Frugal Friday: Necessity or Luxury?

by Mary O. Moss

Do I need it or do I want it? Is it really necessary? These are questions I have become accustomed to asking myself!

“Do not store up for yourselves treasures on earth, where moth and rust destroy, and where thieves break in and steal. But store up for yourselves treasures in heaven, where moth and rust do not destroy, and where thieves do not break in and steal. For where your treasure is, there your heart will be also” (Matthew 6:19-21 NIV).

Several years ago, my questions were about more expensive, less “necessary” items. My husband and I have always lived well below our means and it’s a good thing! About three years ago, we were caught up in the “economic downturn” and have never rebounded fully.
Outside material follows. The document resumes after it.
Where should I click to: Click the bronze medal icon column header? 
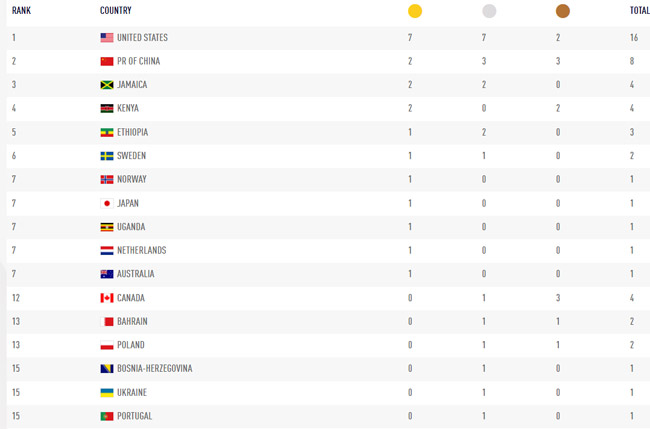[563, 11]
What this meant was that we needed to dig pretty deeply into our frugal living toolbox! It also meant—and continues to mean—we continually redefine what we need, what we want, what we can splurge on and what is absolutely non-negotiable in terms of how we spend our money.

Non-negotiable? No traditional family vacations. Non-negotiable? No new car. Non-negotiable? No new furniture. Non-negotiable? No cable TV.

Splurge? Birthday celebrations, eating out once in a while, going to a concert or other activity in the community, inviting friends over for a cookout or dinner and dessert.

We’re not the only ones in this situation! For so many of us tough economic times have eliminated—or severely limited—luxuries such as spa visits and satellite TV, vacation trips, backyard pool installation and perhaps even a college education. Those dreams have been replaced by more pressing needs: food, clothing and health care.

A Pew telephone survey, conducted in 2006 asked the “Luxury or Necessity?” question about 14 different popular consumer product. The survey was among a randomly-selected nationally-representative sample of 2,000 adults. Survey respondents placed the 14 items on a very broad range along the “necessity” scale — with a high of 91% describing a car as a necessity and a low of 3% saying the same about an iPod.

Age and income of respondents made a big difference in responses overall and specifically, in how they viewed home computers, high-speed internet access and cell phones. Income level also affected attitudes toward the dishwasher and the car air conditioner—more income equals these two items viewed as “necessities”.

Among respondents, and I suspect for each of us, there will be difference in our perception of necessity vs. luxury. The ages of our children or our stage in life or career can dictate that list sometimes—and often it changes over time. It’s a personal choice for each of us.

Life doesn’t come with many promises we can count on—no matter how hard we work, no matter how well we treat our neighbors. Even good, devout Christians can experience hardship and financial stress. (Consider Job!)

There is one promise, though that we can trust in completely and absolutely: “The grace of our Lord was poured out on me abundantly, along with the faith and love that are in Christ Jesus” (1 Timothy 1:14 NIV).